START Document text

It’s not quite up there with the Postal Service album, but it’s a brave move from Mercer to attempt something different when he is so comfortable within his Shins persona. It’s doubtful that Mark Oliver Everett, Morrissey or Bob Mould would even think of electronic collaborations, although maybe that’s harsh on Everett with his MC Honky project. Who the hell would you pair up with Morrissey though? Trentmoller would do it for me, but I doubt Mozzer would agree.

The pick of the tracks are the meandering ‘The High Road’, the Shins-like plodding of ‘Vaporize’ and the high pitched Shins meets the Scissor Sisters stomp of ‘The Ghost Inside’. Best by a long way however, is the stylish electronic pulsing anthem of ‘Mongrel Heart’ with a half time homage to Ennio Morricone. Difficult to imagine, but a work of genius.

If you like the Shins you’ll probably like Broken Bells. If you don’t like the Shins this won’t change your mind, but it probably has more chance than Mercer’s more standard offerings. Well worth a spin if you’re ambivalent.

Tuesday, 20 August 2013

Songlines Top of the World 87 Compilation

Here’s the highlights from the latest Songlines free compilation…

Staff Benda Billilli – ‘LibalaYa Mungwa’
I’ve never managed to work up much enthusiasm for them before but this is a cracking track. Tinkling guitars, pulsing rhythms and weird squeaky instruments combine in a swirling tide of joyous African melodies. Nice work!

Homayun Sakhi – Kataghani
Laidback instrumental out of Central Asia. Quality music for driving at night, bizarrely.

Lo’Jo – Deux Batons
Quirky French action that reminds me of the classic La Bottine Souriante, but with Spanish guitar and female backing vocals. Lovely!

Rokia Traore – Tounka
You wonder what all the fuss is about, then you hear her sing. Rokia can really belt it out, but with a subtlety that never strays into warbling territory. This is powerful, lilting and hypnotic; a festive 50 certainty I would have thought.

Saturday, 17 August 2013

Songs for Desert Refugees – A Compilation from Northern Mali

All proceeds from this album go to the refugees of the conflict in Northern Mali. The enclosed booklet tells the tale of this humanitarian tragedy in much more detail and with more passion than I can ever muster in the pages of an Obscure music blog, but needless to say the future of these people relies solely on the next aid handout, while the shadow of draught and famine looms ever larger in the Southern Sahara. The CD aims to support a couple of NGO’s to support the nomads of the area and continue education projects.

END Document text

■ Short problem 1
Extract from the blog text, word for word, the passage from "Tuesday, 20 August" up to and including "melodies. Nice work!".
■ Short problem 2
According to the blog text, which region is Homayun Sakhi's instrumental "Kataghani" from?

START Information shown

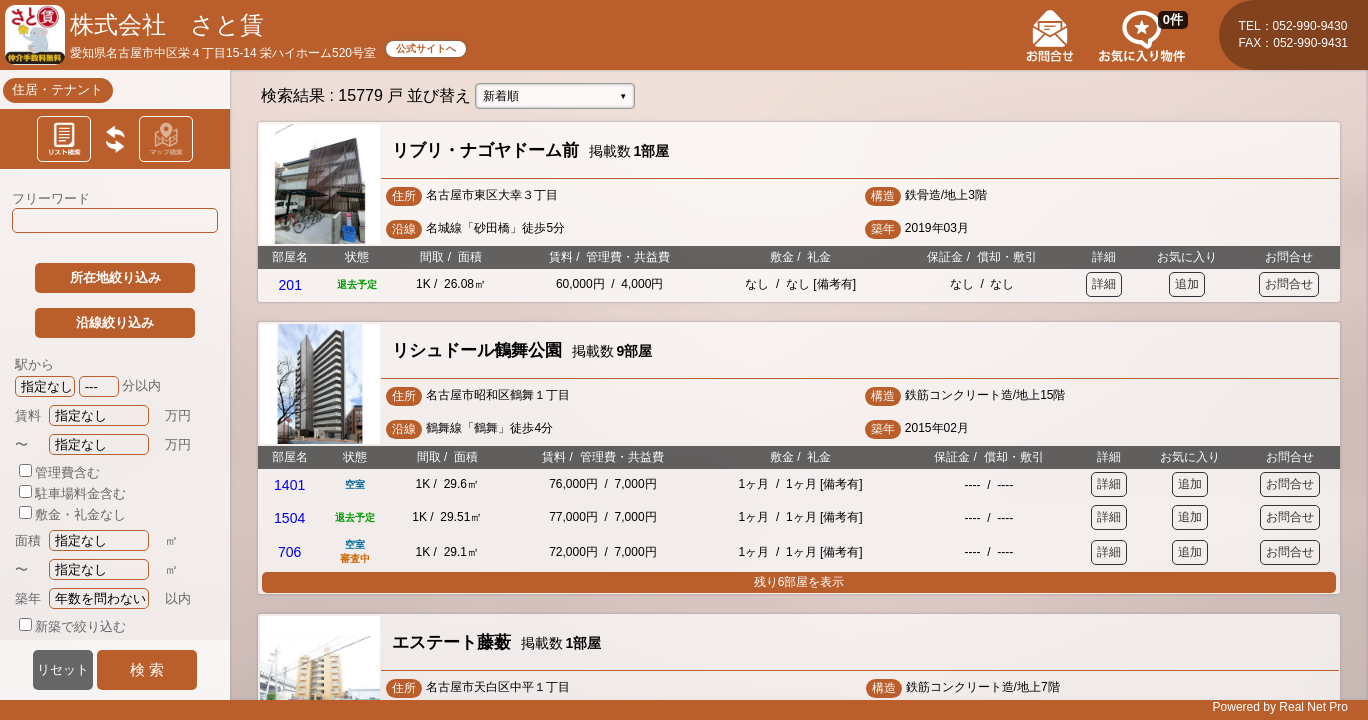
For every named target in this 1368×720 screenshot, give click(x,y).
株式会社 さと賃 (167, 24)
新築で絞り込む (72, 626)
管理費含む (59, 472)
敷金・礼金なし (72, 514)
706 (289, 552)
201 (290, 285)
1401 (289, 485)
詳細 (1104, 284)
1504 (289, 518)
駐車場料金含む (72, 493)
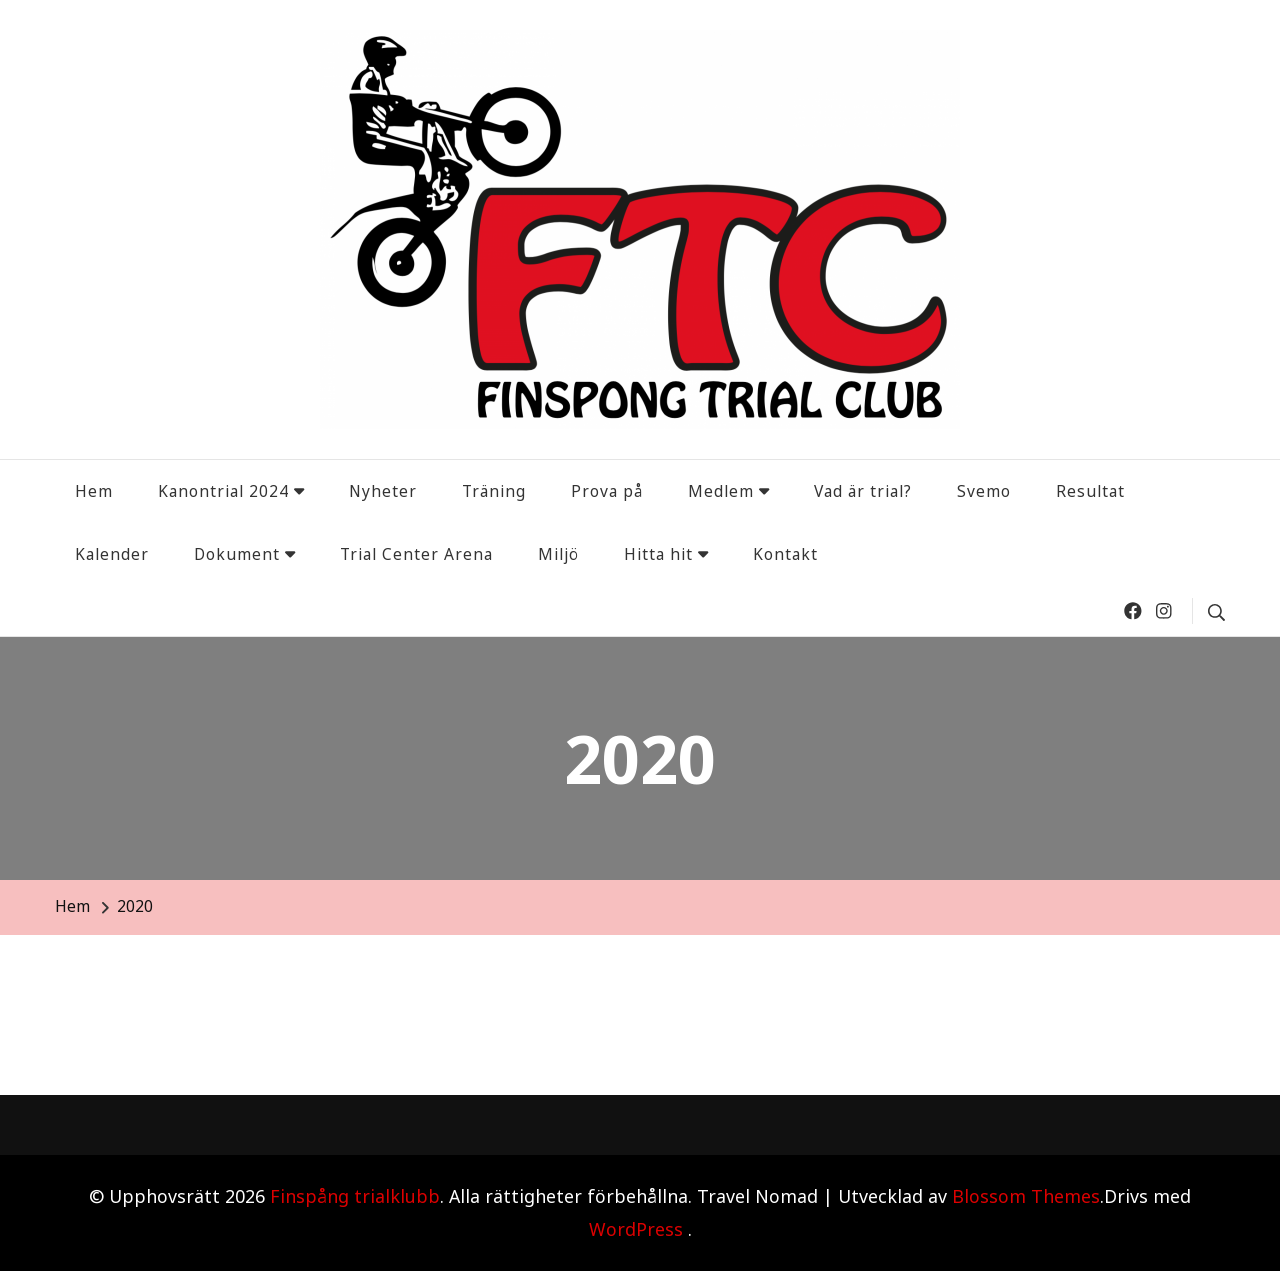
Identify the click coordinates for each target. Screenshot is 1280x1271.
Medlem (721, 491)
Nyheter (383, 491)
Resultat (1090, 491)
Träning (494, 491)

END Information shown

■ Final answer 1
Tuesday, 20 August 2013

Songlines Top of the World 87 Compilation

Here’s the highlights from the latest Songlines free compilation…

Staff Benda Billilli – ‘LibalaYa Mungwa’
I’ve never managed to work up much enthusiasm for them before but this is a cracking track. Tinkling guitars, pulsing rhythms and weird squeaky instruments combine in a swirling tide of joyous African melodies. Nice work!

■ Final answer 2
Central Asia.